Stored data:
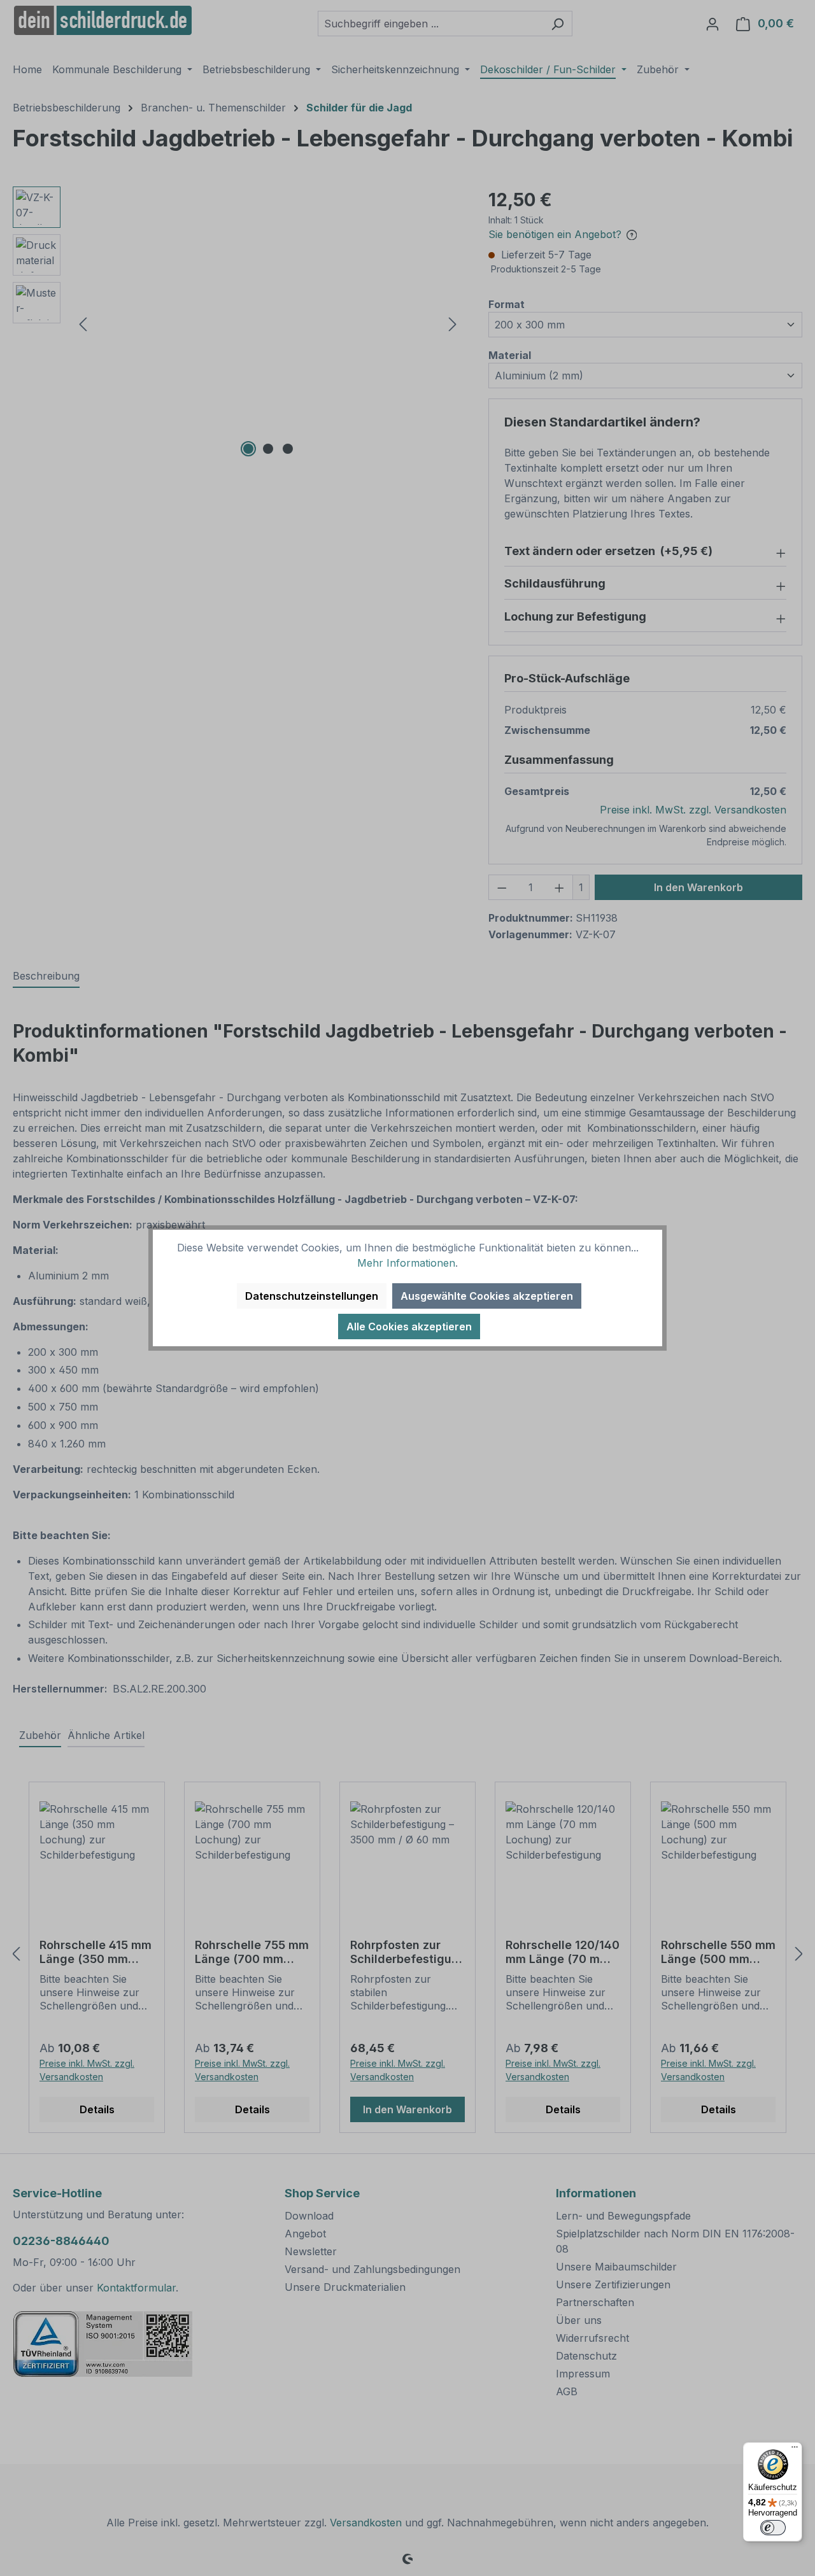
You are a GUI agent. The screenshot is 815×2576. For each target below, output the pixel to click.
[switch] (773, 2527)
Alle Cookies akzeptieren (409, 1326)
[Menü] (794, 2450)
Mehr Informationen (406, 1262)
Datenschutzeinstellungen (311, 1296)
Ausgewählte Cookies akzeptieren (486, 1296)
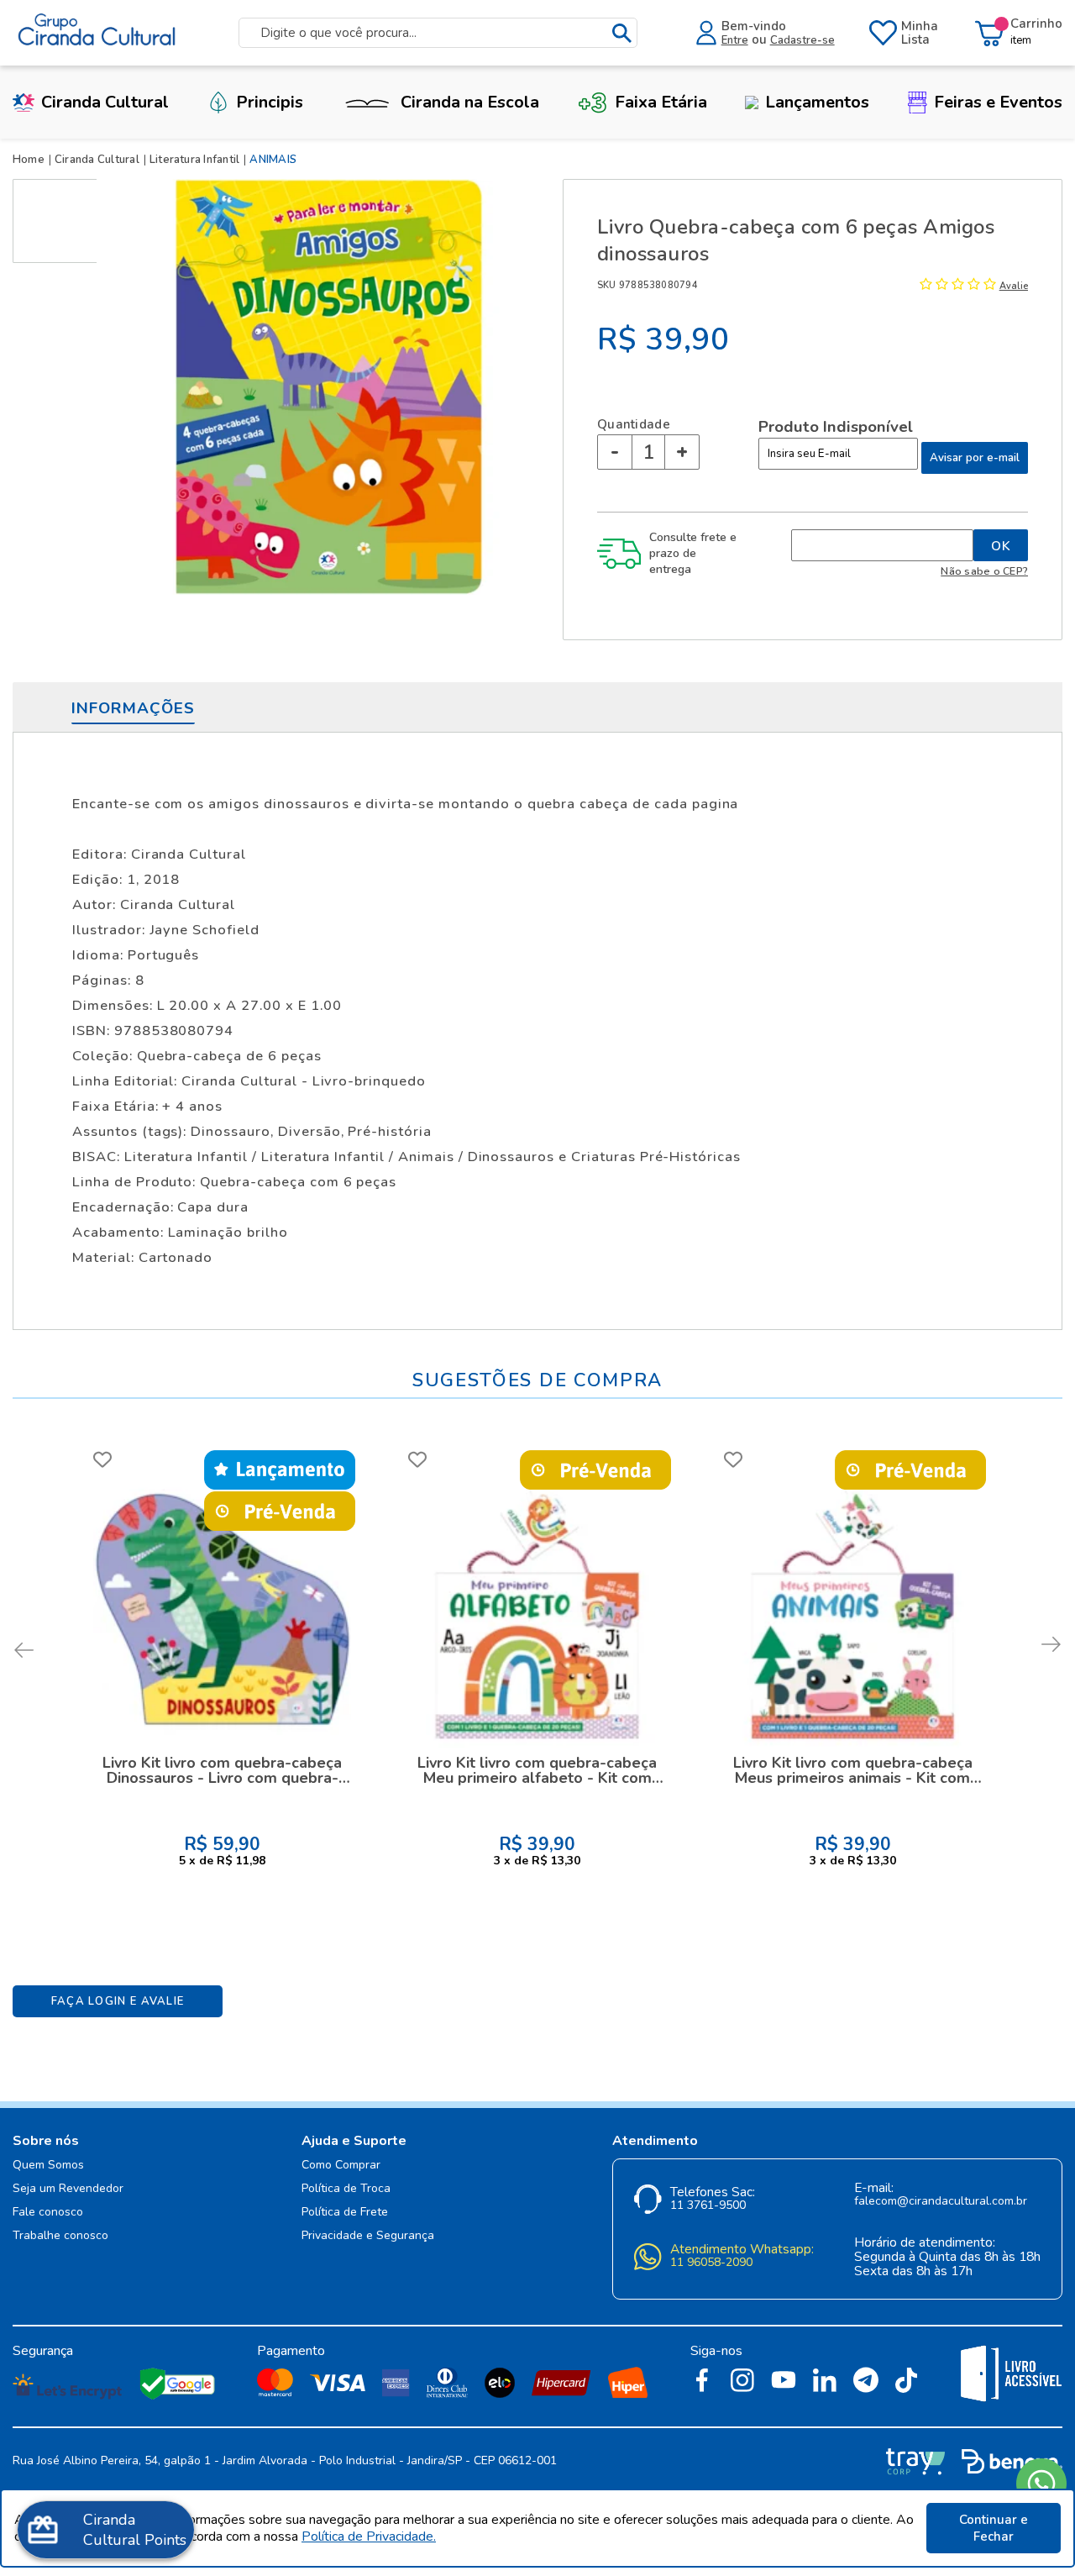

#### To do:
Go through the records and gather the lines that hold "Cookies".

#### Written answer:
Alle Cookies akzeptieren (409, 1326)
Ausgewählte Cookies akzeptieren (486, 1296)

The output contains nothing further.